Only 20% of e-waste is being recycled in modern society. With countries such as Brazil and India increasing their GDP and slowly becoming consumer-oriented societies, there will be growth in the need for recycling. You already have ‘Hamaya Do Brasil’, but in the future, which overseas locations would you like to base yourselves to benefit from this increasing recycling demand?

The necessity and demand are there because e-waste can be found anywhere. There is no country in the world that doesn’t have PCs or smartphones. However, technologies that can process these, such as refining, can only be found in certain countries, like Japan or in Europe. The market itself is small and niche, but there is a lot of competition, and we can look into an area that has large amounts of e-waste.

 

As we look into the future, what strategies are you putting in place to continue to strengthen your business? What sales targets are you setting for yourself in the future?

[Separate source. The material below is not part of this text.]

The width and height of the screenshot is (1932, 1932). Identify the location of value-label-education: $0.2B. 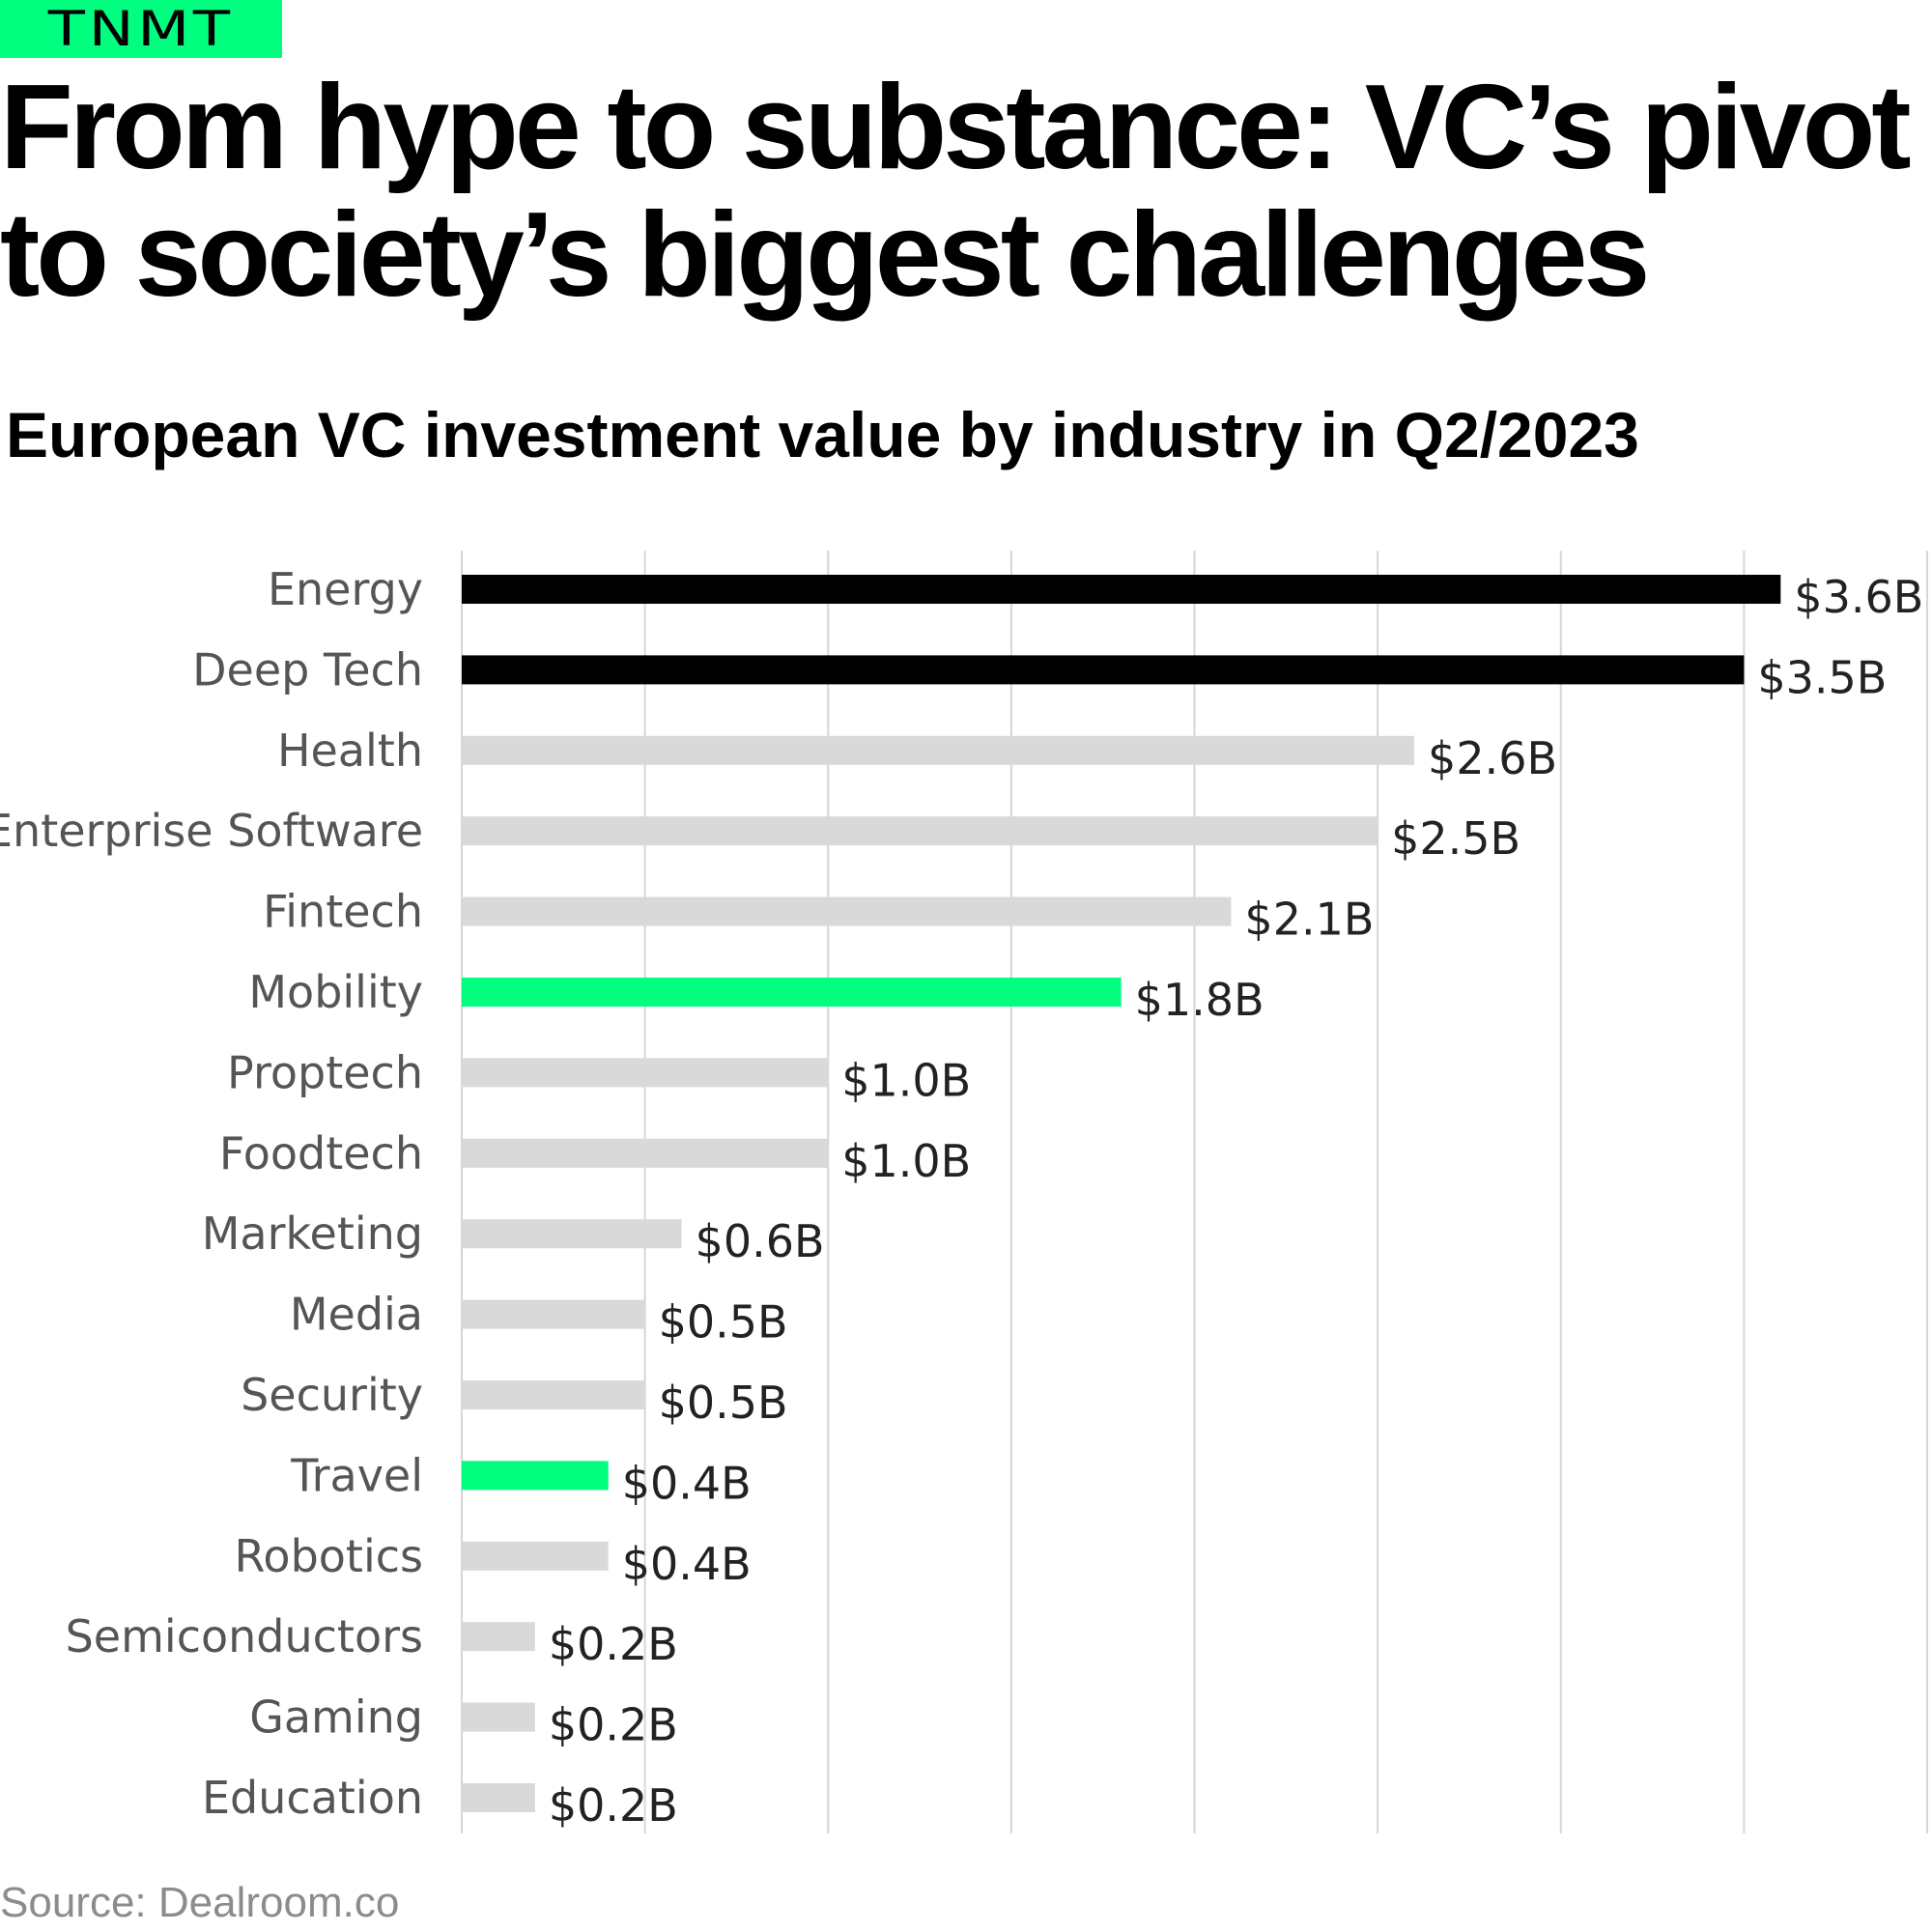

We are thinking about increasing our recycling of the e-waste segment tenfold, which will help us with our future targets. This is the only segment of our business that we can grow financially. Our re-use business is stable, but there is not much room for growth. Our rare metals have potential for growth, with 20% of all turnover currently coming from rare metals and we are also hoping to increase this segment tenfold. In terms of numerical targets, we don’t have clear numbers. But in the coming years, we are hoping to increase our sales from 10 billion to 20 billion Japanese yen.

 

When it comes to your overseas expansion as a recycling and trading company, what is your international strategy for the future?

We had bases in Hong Kong and the Philippines, however these have since closed, and we have learned from our mistakes. Brazil took ten years for the business to get to where it currently is now, which is stable but profitable.

Because of the struggles that we have experienced, we are considering finding local partners. There are many recycling companies around the world, with many countries introducing themselves to this business. Working with local companies is the way to go, and probably the most efficient strategy too, and this could be executed through employing foreign students, for example. Economically developing countries, such as India and some African countries, or dense population centres, are our target locations. Where there are a lot of people, there is a high use of daily commodities, especially electronics, and that is an excellent reason why we should be locating ourselves in these areas.

 

Imagine we come back right before you retire to have this interview again. What would you like to tell us?  What goals would you have liked to have achieved by then?

The younger employees will be responsible for taking the company to new heights and making it the number one company in Japan that collects rare metals. Social contribution has to be outlined because if e-waste recycling isn’t introduced by us, then it will be dumped in the environment and damage it. It needs to be properly handled and for that reason, we carry the responsibility of being a socially aware company that contributes to being eco-friendly.

We want to develop refining technology and introduce it into our business sector in the future, and we want to work on our analytical technology as well.